Área de luxo terá suítes, piscinas, spa, quadra de tênis, biblioteca e dois helipads
A metade dianteira do REV Ocean abriga o mundo do charter de luxo. A suíte principal, descrita pelo Robb Report como uma das maiores em qualquer iate de charter, inclui dois quartos VIP separados para os filhos de Røkke, área de estar, sala de jantar, cozinha aberta e piscina privativa com fundo de vidro sobre o mar.

Para hóspedes de charter, 15 cabines ensuíte acomodam até 30 pessoas, todas com vista para o mar.
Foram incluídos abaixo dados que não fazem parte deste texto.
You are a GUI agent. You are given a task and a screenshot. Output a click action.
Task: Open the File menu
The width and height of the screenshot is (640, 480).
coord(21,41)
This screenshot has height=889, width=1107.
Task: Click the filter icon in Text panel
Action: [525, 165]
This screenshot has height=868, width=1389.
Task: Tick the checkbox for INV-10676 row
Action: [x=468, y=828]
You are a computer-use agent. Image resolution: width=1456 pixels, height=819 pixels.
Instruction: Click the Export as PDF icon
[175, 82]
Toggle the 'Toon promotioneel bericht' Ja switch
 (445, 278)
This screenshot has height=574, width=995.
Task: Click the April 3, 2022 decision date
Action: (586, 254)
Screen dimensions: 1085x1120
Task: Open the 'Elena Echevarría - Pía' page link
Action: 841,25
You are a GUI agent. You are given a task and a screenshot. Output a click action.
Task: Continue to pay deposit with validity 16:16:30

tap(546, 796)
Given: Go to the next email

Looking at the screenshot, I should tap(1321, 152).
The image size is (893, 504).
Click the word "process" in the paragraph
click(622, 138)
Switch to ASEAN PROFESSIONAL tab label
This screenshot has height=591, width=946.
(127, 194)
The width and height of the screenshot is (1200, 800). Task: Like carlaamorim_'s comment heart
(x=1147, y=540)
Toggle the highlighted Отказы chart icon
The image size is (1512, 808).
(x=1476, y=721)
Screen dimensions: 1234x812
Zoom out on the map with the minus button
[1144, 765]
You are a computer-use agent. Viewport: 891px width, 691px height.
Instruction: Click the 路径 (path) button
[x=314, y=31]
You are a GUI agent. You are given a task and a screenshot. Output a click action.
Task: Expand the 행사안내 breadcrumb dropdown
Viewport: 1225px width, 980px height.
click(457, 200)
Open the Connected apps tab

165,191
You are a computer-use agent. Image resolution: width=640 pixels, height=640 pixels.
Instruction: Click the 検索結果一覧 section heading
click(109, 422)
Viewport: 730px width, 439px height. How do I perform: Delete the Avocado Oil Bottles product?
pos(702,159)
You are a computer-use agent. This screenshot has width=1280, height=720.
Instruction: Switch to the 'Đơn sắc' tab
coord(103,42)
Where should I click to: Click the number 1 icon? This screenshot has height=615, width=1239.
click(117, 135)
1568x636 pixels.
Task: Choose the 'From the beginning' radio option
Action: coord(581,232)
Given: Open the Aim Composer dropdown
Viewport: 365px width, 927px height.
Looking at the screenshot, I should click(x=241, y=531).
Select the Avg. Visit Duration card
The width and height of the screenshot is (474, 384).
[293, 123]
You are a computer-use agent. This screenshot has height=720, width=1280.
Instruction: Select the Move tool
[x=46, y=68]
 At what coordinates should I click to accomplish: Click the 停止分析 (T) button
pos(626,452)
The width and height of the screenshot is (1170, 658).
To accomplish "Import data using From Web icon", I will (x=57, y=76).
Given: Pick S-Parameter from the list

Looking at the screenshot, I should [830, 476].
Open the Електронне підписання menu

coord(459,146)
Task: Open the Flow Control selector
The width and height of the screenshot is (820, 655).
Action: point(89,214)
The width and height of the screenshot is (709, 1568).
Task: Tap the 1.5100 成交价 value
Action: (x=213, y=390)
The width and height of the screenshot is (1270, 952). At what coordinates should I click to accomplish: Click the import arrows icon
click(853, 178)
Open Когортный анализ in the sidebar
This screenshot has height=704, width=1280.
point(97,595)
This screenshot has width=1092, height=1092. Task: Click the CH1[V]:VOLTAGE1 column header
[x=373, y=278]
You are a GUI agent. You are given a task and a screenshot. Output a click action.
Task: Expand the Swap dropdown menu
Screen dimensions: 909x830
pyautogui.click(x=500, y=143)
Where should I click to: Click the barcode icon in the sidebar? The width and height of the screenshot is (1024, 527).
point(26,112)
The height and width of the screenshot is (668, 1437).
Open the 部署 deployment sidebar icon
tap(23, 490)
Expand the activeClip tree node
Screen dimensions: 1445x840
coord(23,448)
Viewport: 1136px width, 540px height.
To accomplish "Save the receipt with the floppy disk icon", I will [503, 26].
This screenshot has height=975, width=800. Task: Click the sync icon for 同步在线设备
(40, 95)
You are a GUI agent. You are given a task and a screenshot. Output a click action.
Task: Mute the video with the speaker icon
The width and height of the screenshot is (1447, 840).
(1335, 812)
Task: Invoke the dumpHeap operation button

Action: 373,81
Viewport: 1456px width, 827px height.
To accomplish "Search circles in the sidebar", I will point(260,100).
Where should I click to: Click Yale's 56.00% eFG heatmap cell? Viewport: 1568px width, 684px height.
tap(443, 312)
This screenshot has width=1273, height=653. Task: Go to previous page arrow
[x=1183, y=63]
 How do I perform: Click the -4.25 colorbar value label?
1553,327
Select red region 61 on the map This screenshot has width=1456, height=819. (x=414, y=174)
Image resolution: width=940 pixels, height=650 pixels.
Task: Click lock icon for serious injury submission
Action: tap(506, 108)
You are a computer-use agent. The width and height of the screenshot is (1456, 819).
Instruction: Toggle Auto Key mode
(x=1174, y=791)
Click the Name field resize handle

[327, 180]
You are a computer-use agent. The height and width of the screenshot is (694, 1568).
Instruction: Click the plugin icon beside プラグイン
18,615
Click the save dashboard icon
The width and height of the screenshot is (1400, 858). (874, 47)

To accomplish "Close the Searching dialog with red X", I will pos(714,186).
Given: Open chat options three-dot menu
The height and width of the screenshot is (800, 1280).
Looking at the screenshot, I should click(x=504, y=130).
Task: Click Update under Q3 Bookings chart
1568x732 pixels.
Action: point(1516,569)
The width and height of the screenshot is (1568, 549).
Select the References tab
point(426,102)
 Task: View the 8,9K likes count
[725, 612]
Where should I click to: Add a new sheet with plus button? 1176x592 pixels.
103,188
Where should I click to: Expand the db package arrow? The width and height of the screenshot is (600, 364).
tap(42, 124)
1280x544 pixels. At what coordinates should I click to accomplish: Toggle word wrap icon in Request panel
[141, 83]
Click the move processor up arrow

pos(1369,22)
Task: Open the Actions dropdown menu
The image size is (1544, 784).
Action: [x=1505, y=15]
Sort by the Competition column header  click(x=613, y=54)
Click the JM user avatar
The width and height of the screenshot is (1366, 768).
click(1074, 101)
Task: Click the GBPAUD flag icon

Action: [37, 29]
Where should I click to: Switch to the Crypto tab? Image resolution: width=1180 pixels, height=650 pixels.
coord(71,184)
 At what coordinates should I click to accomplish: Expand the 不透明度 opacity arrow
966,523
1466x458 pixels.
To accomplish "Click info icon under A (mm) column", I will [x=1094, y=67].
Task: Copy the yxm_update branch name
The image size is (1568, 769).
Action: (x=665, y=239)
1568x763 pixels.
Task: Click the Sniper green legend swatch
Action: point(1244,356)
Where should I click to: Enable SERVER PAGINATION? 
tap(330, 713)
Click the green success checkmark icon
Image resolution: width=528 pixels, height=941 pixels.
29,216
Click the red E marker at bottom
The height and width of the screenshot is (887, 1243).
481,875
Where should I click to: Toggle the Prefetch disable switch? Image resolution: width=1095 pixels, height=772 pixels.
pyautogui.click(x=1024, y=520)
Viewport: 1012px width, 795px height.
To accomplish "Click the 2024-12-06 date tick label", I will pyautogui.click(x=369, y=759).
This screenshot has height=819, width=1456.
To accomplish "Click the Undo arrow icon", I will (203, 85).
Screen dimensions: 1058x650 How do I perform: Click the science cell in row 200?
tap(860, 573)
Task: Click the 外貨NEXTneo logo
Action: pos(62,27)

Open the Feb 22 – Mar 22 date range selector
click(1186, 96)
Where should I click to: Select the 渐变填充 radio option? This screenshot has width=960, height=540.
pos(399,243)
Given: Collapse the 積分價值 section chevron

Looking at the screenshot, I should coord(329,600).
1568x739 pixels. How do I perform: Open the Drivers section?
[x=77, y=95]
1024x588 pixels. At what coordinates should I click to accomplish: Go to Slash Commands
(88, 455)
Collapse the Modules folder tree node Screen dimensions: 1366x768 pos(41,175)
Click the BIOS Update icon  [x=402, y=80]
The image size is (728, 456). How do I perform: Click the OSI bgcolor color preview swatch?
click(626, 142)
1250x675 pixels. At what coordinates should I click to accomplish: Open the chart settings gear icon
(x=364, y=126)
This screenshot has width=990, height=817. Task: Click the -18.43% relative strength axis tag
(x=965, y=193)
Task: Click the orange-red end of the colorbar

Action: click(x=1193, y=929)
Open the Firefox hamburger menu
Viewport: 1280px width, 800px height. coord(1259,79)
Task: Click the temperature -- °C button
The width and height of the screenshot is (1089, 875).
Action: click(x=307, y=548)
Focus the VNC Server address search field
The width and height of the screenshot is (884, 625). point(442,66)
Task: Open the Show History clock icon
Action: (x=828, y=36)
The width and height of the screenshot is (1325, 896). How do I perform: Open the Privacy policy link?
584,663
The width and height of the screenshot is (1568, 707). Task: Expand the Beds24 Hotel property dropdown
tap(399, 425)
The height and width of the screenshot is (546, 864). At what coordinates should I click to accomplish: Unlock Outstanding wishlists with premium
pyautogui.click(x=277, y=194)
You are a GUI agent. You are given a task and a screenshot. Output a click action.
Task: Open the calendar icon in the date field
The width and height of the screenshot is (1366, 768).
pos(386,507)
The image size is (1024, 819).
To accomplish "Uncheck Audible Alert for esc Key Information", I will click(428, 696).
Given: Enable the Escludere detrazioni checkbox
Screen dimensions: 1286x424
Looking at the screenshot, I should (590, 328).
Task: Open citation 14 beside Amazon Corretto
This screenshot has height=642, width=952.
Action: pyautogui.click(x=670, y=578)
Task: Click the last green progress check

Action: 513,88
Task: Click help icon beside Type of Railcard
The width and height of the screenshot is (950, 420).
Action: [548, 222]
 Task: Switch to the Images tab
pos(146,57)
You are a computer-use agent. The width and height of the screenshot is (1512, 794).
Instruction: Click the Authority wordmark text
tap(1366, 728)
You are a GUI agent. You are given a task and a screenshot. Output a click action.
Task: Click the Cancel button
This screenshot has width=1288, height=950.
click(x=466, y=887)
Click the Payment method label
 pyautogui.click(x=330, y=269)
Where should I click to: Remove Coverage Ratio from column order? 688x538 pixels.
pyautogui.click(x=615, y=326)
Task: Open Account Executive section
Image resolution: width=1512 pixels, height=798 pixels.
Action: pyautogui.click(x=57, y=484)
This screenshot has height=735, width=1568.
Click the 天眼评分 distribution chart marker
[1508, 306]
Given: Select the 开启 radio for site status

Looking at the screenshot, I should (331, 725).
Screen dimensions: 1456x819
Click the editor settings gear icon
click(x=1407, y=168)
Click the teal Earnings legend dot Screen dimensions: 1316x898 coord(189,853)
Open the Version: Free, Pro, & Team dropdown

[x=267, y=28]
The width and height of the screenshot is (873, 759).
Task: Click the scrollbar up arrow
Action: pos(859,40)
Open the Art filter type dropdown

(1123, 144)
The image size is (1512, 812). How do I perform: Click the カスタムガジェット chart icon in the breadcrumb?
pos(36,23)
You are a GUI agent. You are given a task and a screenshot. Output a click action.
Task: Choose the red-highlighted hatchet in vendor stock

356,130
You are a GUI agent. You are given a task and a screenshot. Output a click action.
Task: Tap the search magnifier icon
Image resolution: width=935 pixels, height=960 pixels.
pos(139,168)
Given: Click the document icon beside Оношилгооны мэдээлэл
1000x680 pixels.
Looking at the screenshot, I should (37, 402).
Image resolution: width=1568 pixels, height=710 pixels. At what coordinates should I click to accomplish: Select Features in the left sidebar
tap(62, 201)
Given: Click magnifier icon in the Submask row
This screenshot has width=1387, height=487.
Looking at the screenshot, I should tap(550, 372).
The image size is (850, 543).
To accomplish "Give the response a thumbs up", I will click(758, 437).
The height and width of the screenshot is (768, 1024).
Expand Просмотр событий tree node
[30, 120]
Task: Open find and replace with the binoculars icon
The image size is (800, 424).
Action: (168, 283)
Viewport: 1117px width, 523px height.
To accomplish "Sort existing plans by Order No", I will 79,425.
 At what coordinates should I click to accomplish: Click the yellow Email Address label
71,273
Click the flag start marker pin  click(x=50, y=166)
A estrutura também inclui sala de TV, biblioteca, sala de games e um átrio de cinco andares com elevador.
O navio ainda terá quadra de tênis, três piscinas, spa, academia e dois helipads, um voltado ao acesso de hóspedes e outro operacional para transferência de equipe científica em alto-mar. A configuração confirma que o REV Ocean não é apenas um laboratório, mas também um dos projetos de luxo mais extremos já entregues pela indústria naval.
Fundação REV Ocean quer levar bilionários e influentes para dentro da ciência oceânica
A CEO da REV Ocean Foundation, Nina Jensen, ex-secretária-geral do WWF Noruega, explicou que a proposta vai além do financiamento. Segundo ela, ter uma plataforma funcional para convidar os 10% mais ricos e poderosos do planeta pode ajudar a encontrar soluções para os problemas do oceano.
A ideia é que alguém capaz de pagar US$ 4 milhões por semana e participar ativamente de uma expedição científica, vendo amostras, dados e instrumentos em tempo real, saia com uma compreensão diferente da crise oceânica. Não seria apenas turismo de luxo, mas uma tentativa de transformar influência financeira em engajamento ambiental.
O diretor James Cameron e a equipe de produção de Mission Impossible, de Tom Cruise, já demonstraram interesse na embarcação. A Netflix também foi mencionada como parceira potencial. A viagem inaugural está prevista para janeiro de 2027.
Mapeamento do fundo do mar, biodiversidade e resposta a crises ambientais estão entre as missões possíveis
O sonar a bordo pode produzir mapas batimétricos de alta resolução de áreas que nunca foram mapeadas com detalhe semelhante. Essa informação é essencial para compreender habitats profundos, circulação oceânica, riscos geológicos e ecossistemas ainda desconhecidos.
O sistema de inteligência artificial para identificação de espécies marinhas pode acelerar o processamento de dados biológicos, ajudando cientistas a reconhecer padrões, classificar organismos e monitorar biodiversidade em tempo real durante expedições.
O navio também pode atuar em eventos ambientais inesperados. Em caso de derramamento de petróleo, mortandade marinha, acidificação localizada ou floração extrema de algas, a capacidade de deslocamento e coleta rápida pode transformar o REV Ocean em plataforma de resposta científica de alto nível.
O maior iate do mundo tenta transformar culpa, fortuna e engenharia em conhecimento oceânico
Røkke descreveu a missão do navio com a precisão de quem passou décadas navegando antes de compreender a escala do que navegava sobre: “REV será uma plataforma de coleta de conhecimento. Quero receber pesquisadores, grupos ambientais e outras instituições a bordo, para adquirir novas habilidades e desenvolver soluções inovadoras para os desafios e oportunidades conectados aos mares.”
O REV Ocean parte para sua primeira expedição em janeiro de 2027. Depois de oito anos de construção, atrasos, mudanças de projeto, aumento de comprimento e ajustes de estabilidade, a embarcação finalmente deve sair do estaleiro como o maior iate do mundo e, ao mesmo tempo, como um dos mais avançados navios científicos já projetados.
O pescador que se tornou bilionário e depois ambientalista construiu uma embarcação difícil de classificar. É iate, laboratório, símbolo de compensação e ferramenta científica. A pergunta que fica é se o maior navio privado já feito para estudar os oceanos conseguirá produzir conhecimento proporcional ao tamanho da fortuna que o colocou no mar.